DESCRIPTION OF THE TASK: For the records that follow, restate each one word for word and leave the images behind.

►

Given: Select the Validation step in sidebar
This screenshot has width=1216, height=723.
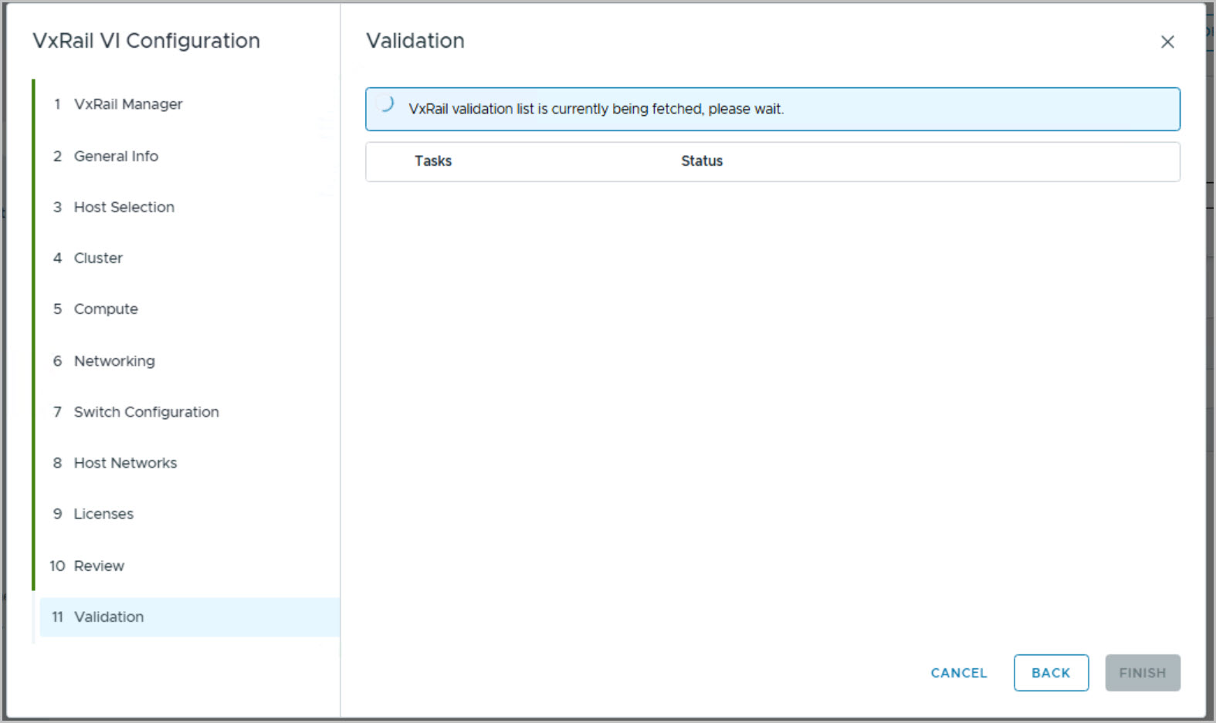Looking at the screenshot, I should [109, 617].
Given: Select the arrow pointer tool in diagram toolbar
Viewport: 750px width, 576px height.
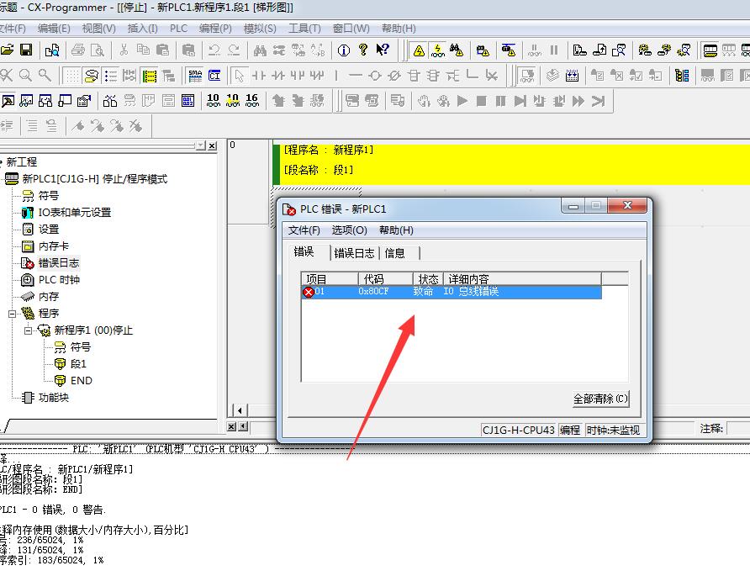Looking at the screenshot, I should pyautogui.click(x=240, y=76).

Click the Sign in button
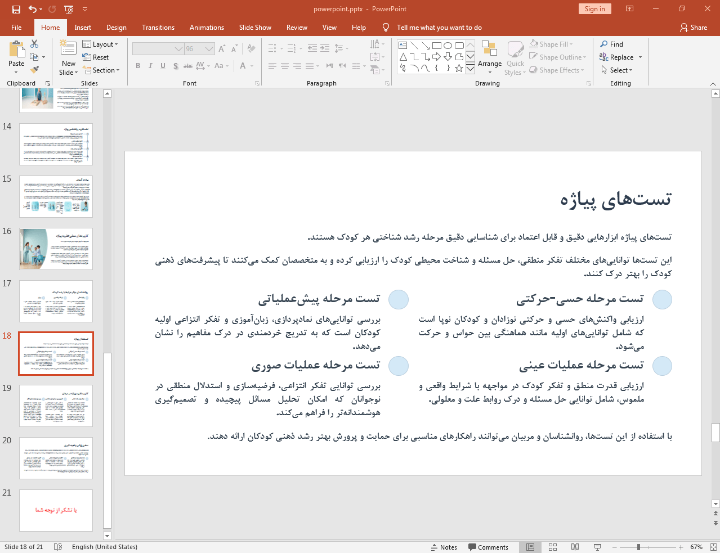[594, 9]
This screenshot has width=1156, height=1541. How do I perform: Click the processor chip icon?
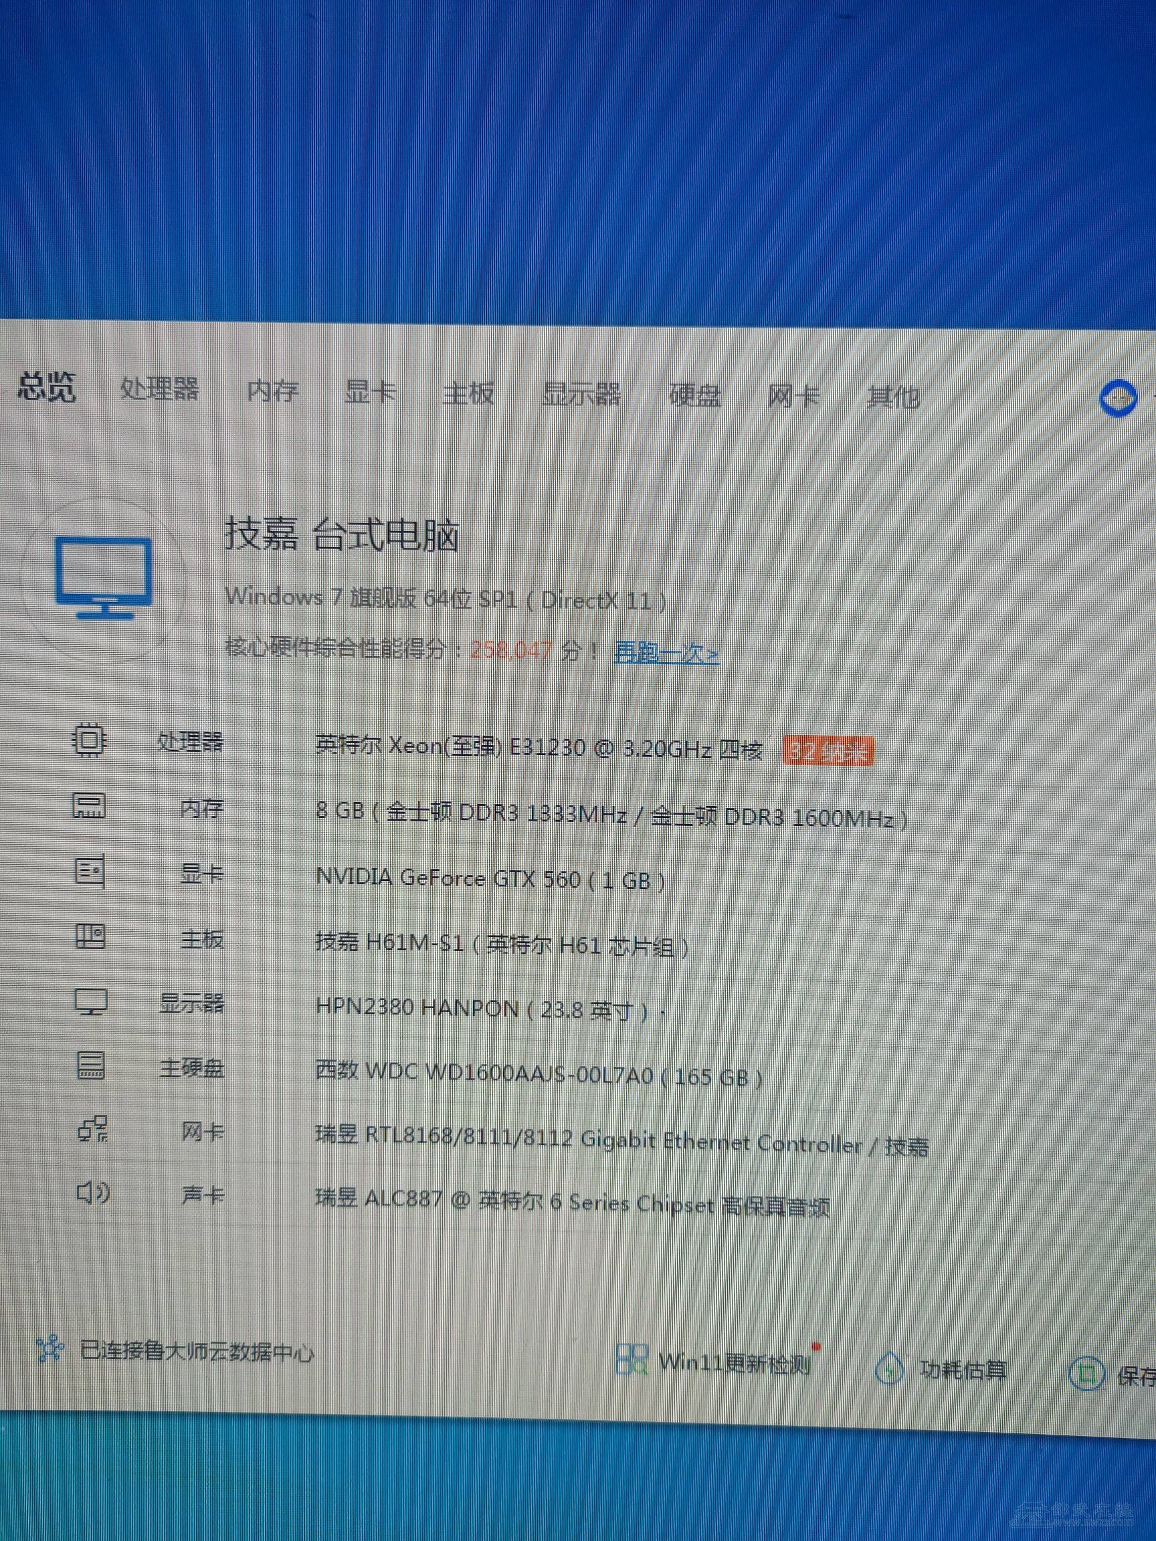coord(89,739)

◄

WRITTEN RESPONSE:
Given: Select the Validation step in sidebar
This screenshot has width=1216, height=723.
Looking at the screenshot, I should [109, 617].
Given: Select the arrow pointer tool in diagram toolbar
Viewport: 750px width, 576px height.
Looking at the screenshot, I should pyautogui.click(x=240, y=76).

Click the Sign in button
[594, 9]
This screenshot has width=1156, height=1541. How do I perform: Click the processor chip icon?
coord(89,739)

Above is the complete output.